Records shown:
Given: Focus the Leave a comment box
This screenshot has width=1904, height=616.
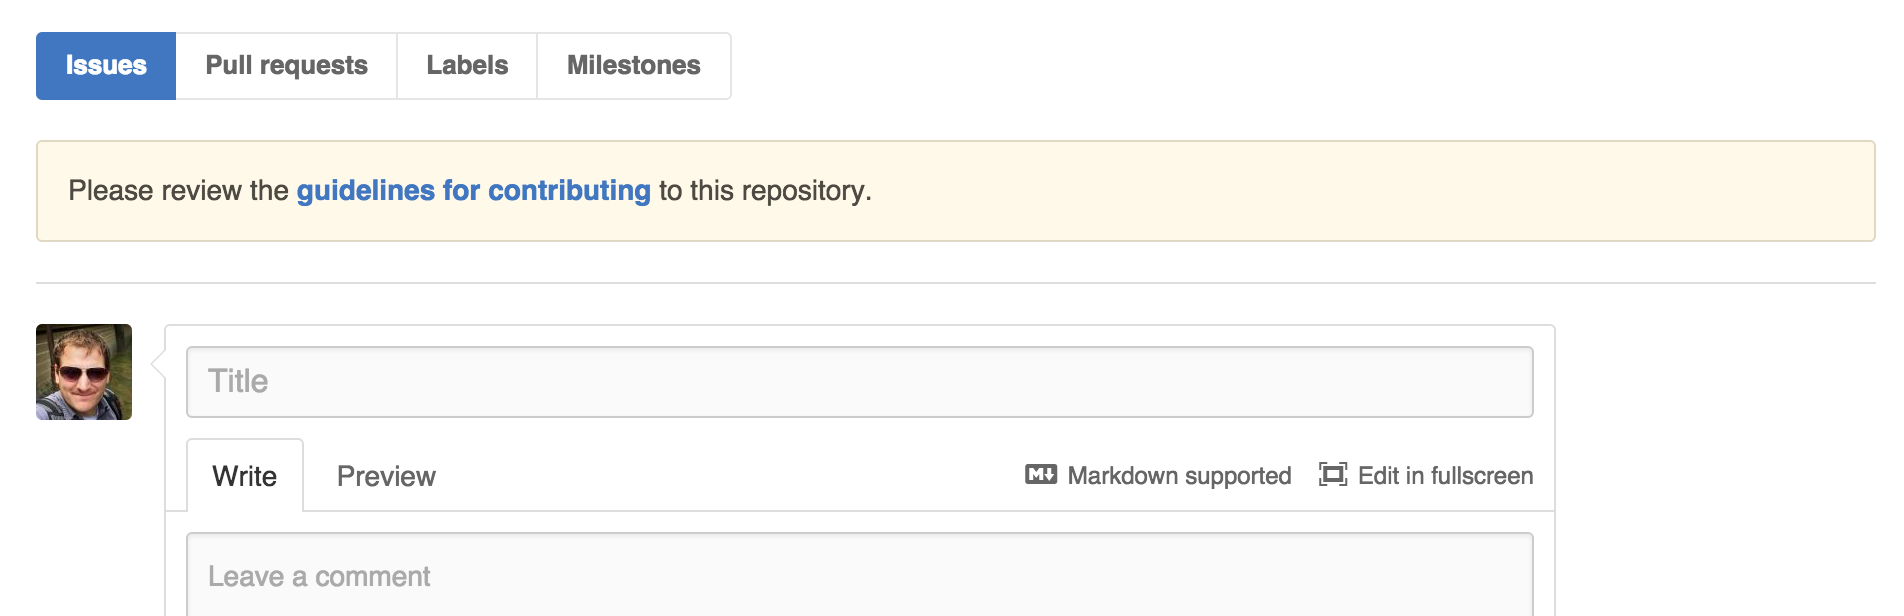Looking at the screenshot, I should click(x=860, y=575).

* * *

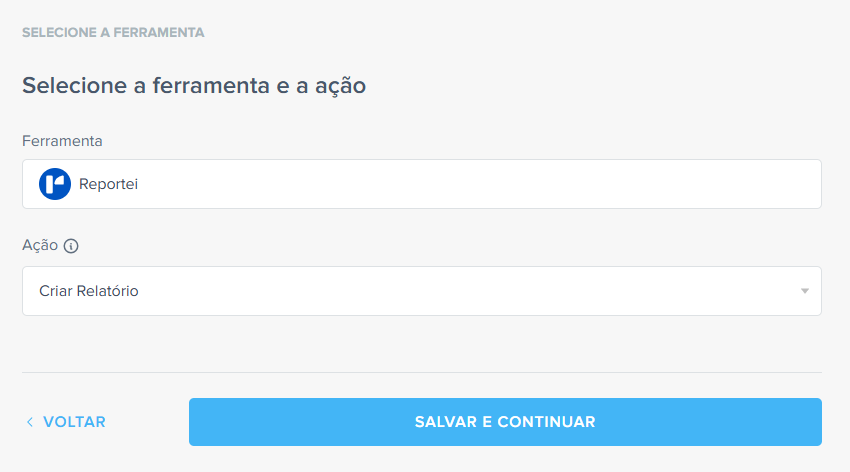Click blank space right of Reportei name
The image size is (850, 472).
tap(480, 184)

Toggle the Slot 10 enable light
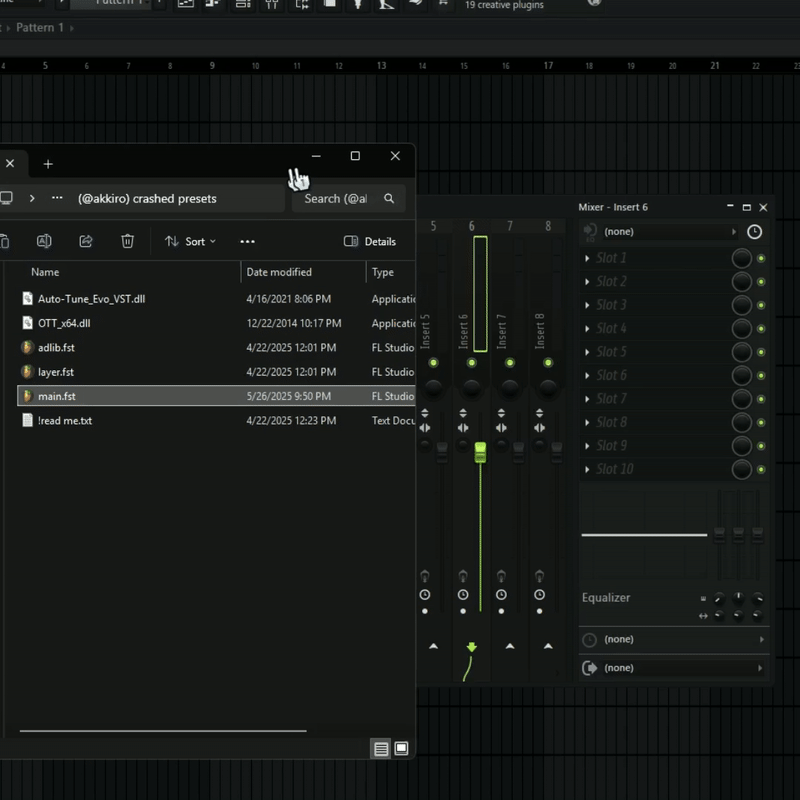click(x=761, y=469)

---

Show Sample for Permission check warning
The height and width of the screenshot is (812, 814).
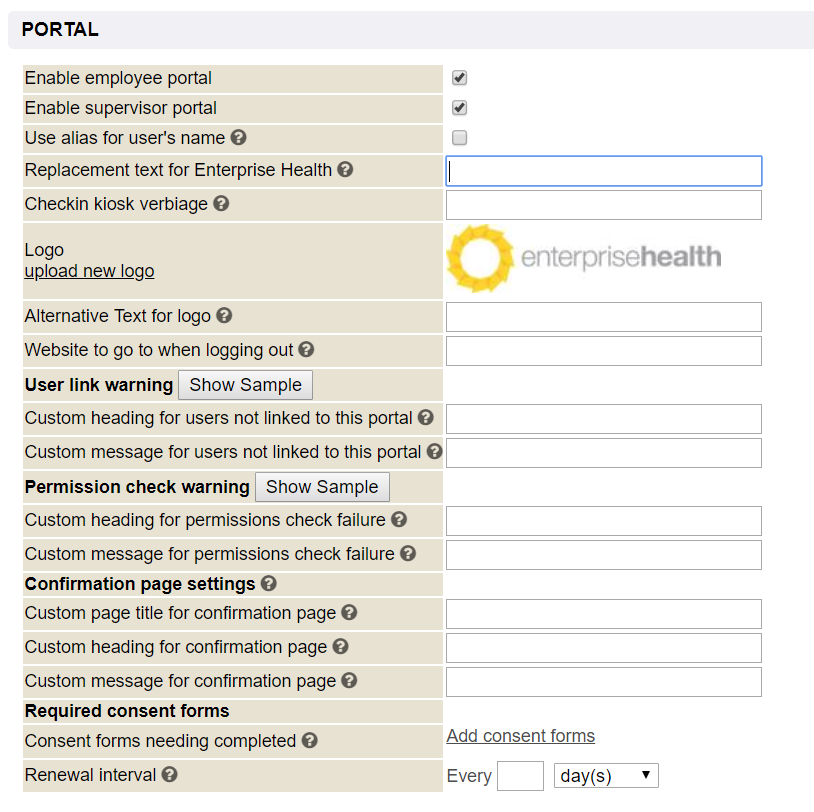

Task objective: Reproduce, character for character, only the lines of the preceding data that start at the line with "Show Sample for Permission check warning" and end at the line with "The height and", both included.

Response for this exercise:
Show Sample for Permission check warning
The height and width of the screenshot is (812, 814).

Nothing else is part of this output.